Post-processing without loading frames into CPU

Please provide complete information as applicable to your setup.

• Hardware Platform (Jetson / GPU) Jetson
• DeepStream Version 5.1
• Issue Type( questions, new requirements, bugs) Question

I am planning to do post-processing on nvinfer results. I have an object detection TLT model running on a nvinfer element. For instance, I would like to crop the frames using the model’s output bounding box. For this, of course, I can write a custom plugin that loads the frame and meta from the buffer and produces the crops. However, this will have the overhead of loading the entire frame to the CPU, which is inefficient. How can I improve this? How can I avoid loading the entire frame from buffer to CPU? Is there any plugin?

do you mean you want to copy part of the frame into CPU buffer?
What the frame format you want?
What region of frame you want to copy out? the region in bbox?

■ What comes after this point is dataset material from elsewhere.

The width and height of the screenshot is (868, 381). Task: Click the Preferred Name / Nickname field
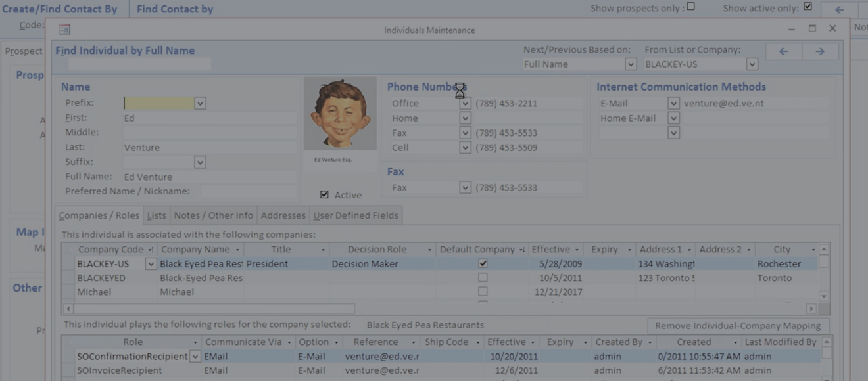point(248,192)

Yes, for instance, only the detected bounding boxes. Imagine that I want to send the crops to a web API. I don’t need the entire frame, but only the crops.

To load the frame from the buffer with get_nvds_buf_surface, I had to convert it to RGBA format with nvvideconvert. However, the format I am using in general is RGB.

Exactly.

you can use cudaMemcpy2d*() API to copy the region from GPU memory to CPU memory.

Thank you for your help. I will definitely try this out. In the mean time, is there any way to do this in Python? (in the chain function of a custom plugin that is written in Python)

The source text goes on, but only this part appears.